When asked whether OpenAI considers market share relative to competitors as one measure of tracking people’s feedback of being served ads, Shomair plainly says: “No.”
Rising competition from Google’s Gemini and Anthropic’s Claude, however, has caused ChatGPT to fall below 50% market share for the first time this month.
‘A lot of optimism and excitement around AI’
Questions abound for OpenAI ahead of an expected initial public offering this year. Can it make enough money to stay in business? How fast can it scale its ad business? Can it stave off competition from products that are highly similar? Will it put safety before profit? After all, its mission is to create technology for the “benefit of all of humanity”.
Can it do so without further wrecking the global environment, already engulfed in a climate crisis, by causing water and land shortages and a massive carbon footprint?
According to the United Nations University, AI data centres’ electricity use in 2025 had a carbon footprint that would require 3.2bn tree seedlings grown over 10 years to offset, roughly equivalent to the total number of trees in the entire United Kingdom. Data centres’ electricity consumption last year was equivalent to meeting the annual basic domestic water needs for over 600m people in Sub-Saharan Africa.
Advertisers don’t appear concerned. When asked by The Media Leader whether marketers have sought information on the environmental impact of their adspend on ChatGPT, especially given the widely reported negative externalities AI development has had on the environment, Shomair says: “It’s not a conversation I’ve had.”
Instead, speaking in between back-to-back meetings with high-value clients amid a record-setting European heatwave, Shomair’s sense is that there is “a lot of optimism and excitement around AI within the ad industry”.
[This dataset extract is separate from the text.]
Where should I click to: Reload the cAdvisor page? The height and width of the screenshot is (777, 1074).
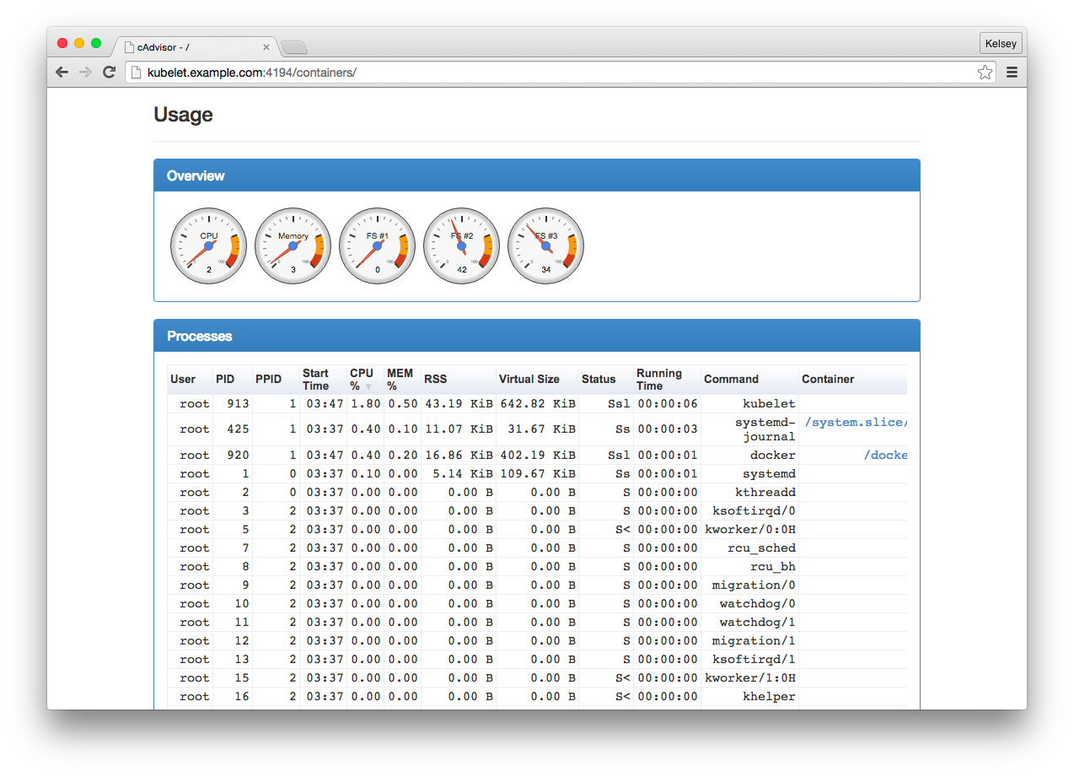tap(109, 72)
“It’s not search, it’s not display, it’s not social. It’s a decision layer,” he says of ChatGPT, one that is neither “lean back” nor “lean forward”, but rather an “upper-mid funnel” opportunity for users toward the start of their product consideration journey.
“There’s always been this consideration phase. What’s unique is that it was taking place offline in so many different places that it was hard for a marketer to participate.
“Now that it’s come to ChatGPT, and now that we’re launching ChatGPT Ads, we believe it’s one of the first opportunities for a marketer to participate in those moments of discovery.”